Pipeline Composition Reference
View SourceTable of Contents
- Overview
- Pipeline Step Type
- Input Mapping
- Output Extraction
- Context Management
- Safety Features
- Execution Configuration
- Design Patterns
- Best Practices
- Troubleshooting
Overview
Pipeline composition enables building complex workflows from smaller, reusable pipeline components.
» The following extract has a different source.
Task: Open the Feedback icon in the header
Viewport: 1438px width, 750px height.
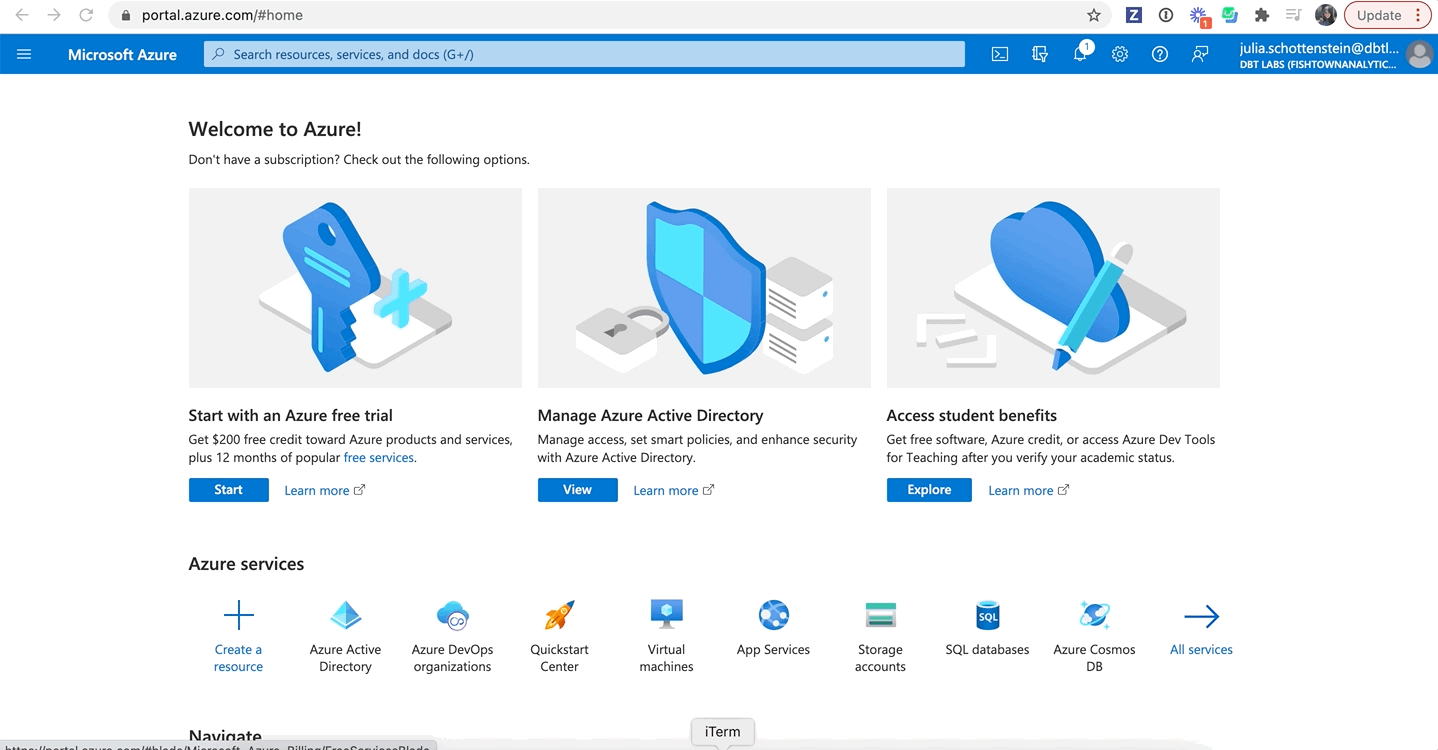Action: click(x=1200, y=54)
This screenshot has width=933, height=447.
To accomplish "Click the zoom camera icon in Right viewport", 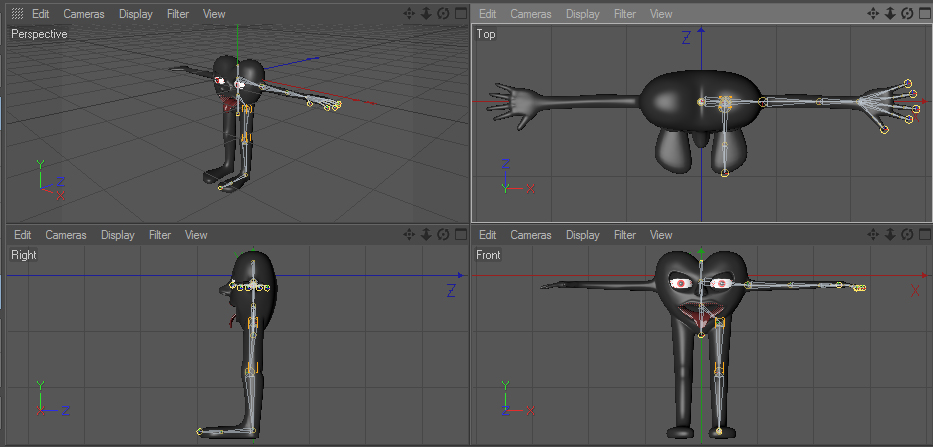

This modular approach provides:
- Reusability: Share common workflows across projects
- Maintainability: Update shared logic in one place
- Testability: Test pipeline components in isolation
- Scalability: Build arbitrarily complex workflows
- Organization: Separate concerns into logical units
Pipeline Step Type
The pipeline
step type executes another complete pipeline as a single step:
- name: "data_processing"
type: "pipeline"
# Pipeline source (one required)
pipeline_file: "./pipelines/data_processor.yaml" # External file
pipeline_ref: "common/data_processor" # Registry (future)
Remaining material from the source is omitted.